Learning an Explicit Hyperparameter Prediction Function Conditioned on Tasks
Jun Shu, Deyu Meng, Zongben Xu

TL;DR
This paper proposes a meta-learning approach that learns an explicit hyper-parameter prediction function conditioned on tasks, enhancing adaptability and generalization across diverse query tasks in various applications.
Contribution
It introduces a novel meta-learner that predicts hyper-parameters based on tasks, providing greater flexibility than fixed hyper-parameter methods and enabling theoretical analysis of generalization bounds.
Findings
The method improves adaptability in few-shot regression and classification.
The approach enhances domain generalization capabilities.

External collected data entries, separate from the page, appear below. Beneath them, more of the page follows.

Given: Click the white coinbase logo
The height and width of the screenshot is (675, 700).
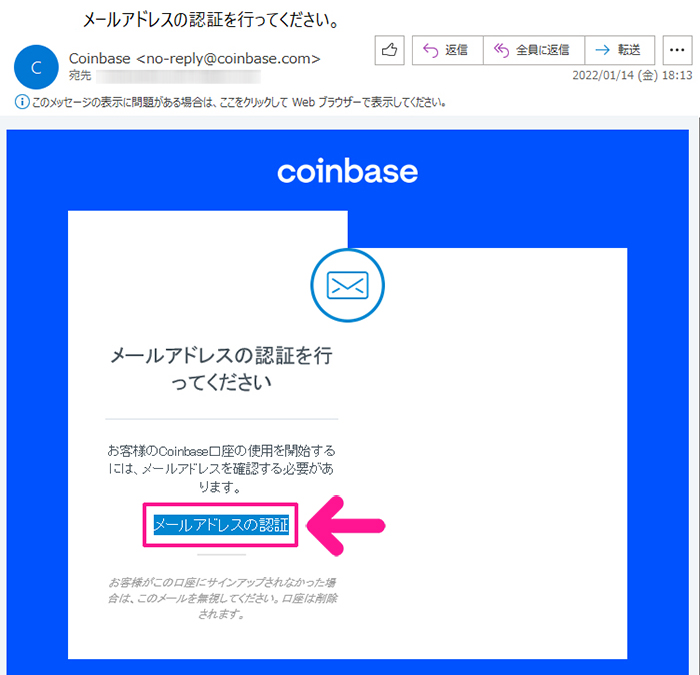Looking at the screenshot, I should tap(347, 171).
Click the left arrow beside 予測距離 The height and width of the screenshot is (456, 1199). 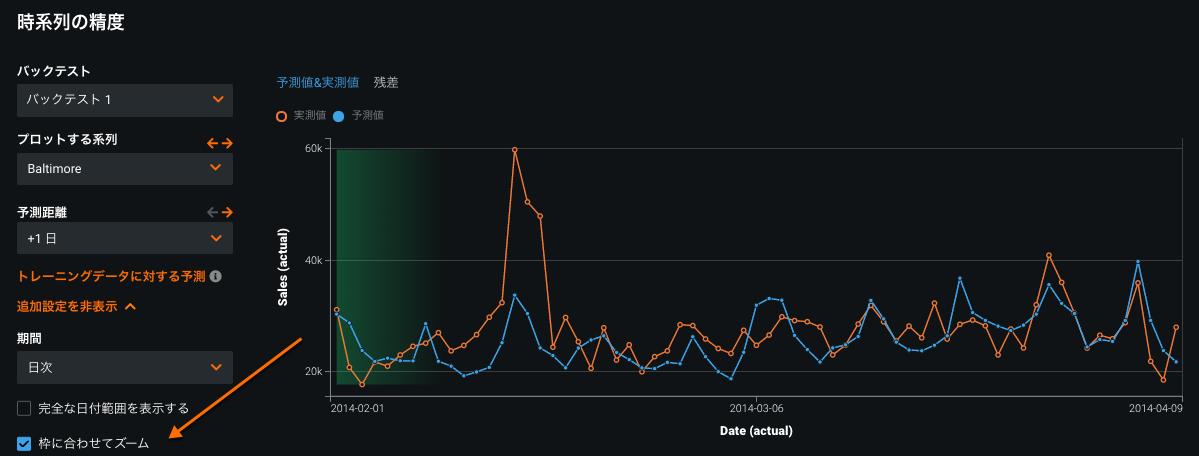[212, 212]
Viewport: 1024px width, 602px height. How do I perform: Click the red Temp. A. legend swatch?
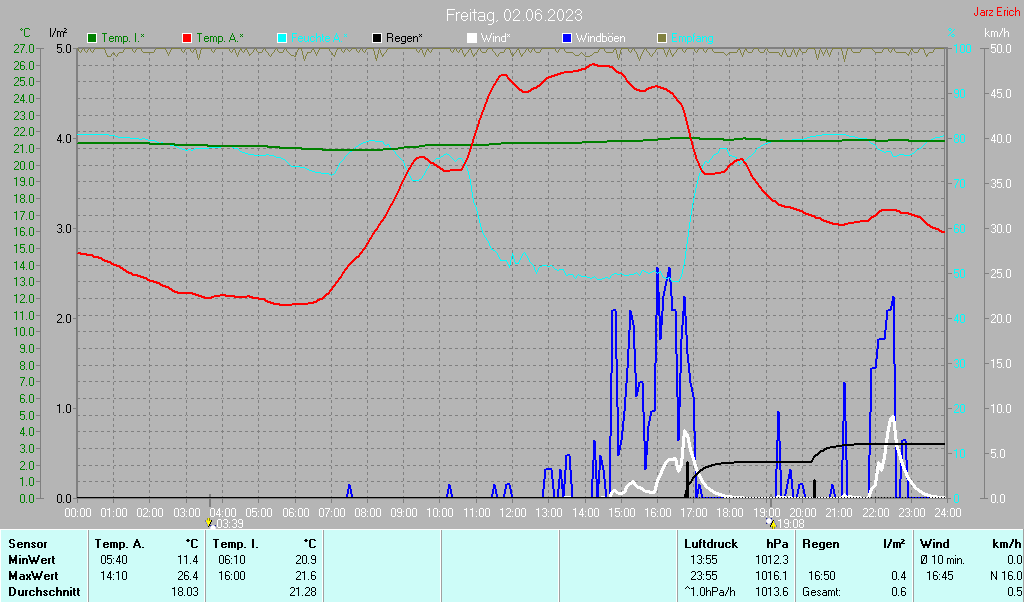[187, 38]
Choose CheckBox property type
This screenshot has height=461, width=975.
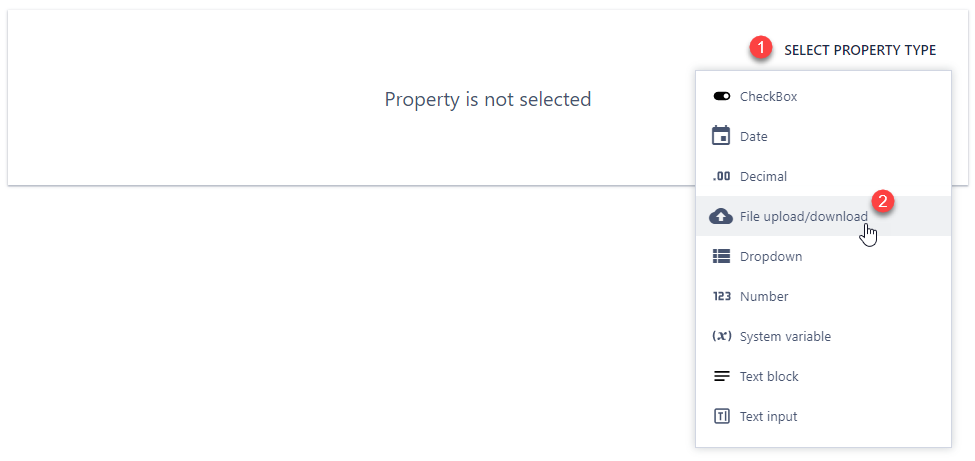tap(768, 97)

Theoretical analysis supports the generalization performance of the meta-learner.
Abstract
Meta learning has attracted much attention recently in machine learning community. Contrary to conventional machine learning aiming to learn inherent prediction rules to predict labels for new query data, meta learning aims to learn the learning methodology for machine learning from observed tasks, so as to generalize to new query tasks by leveraging the meta-learned learning methodology. In this study, we interpret such learning methodology as learning an explicit hyper-parameter prediction function shared by all training tasks. Specifically, this function is represented as a parameterized function called meta-learner, mapping from a training/test task to its suitable hyper-parameter setting, extracted from a pre-specified function set called meta learning machine. Such setting guarantees that the meta-learned learning methodology is able to flexibly fit diverse query tasks, instead of…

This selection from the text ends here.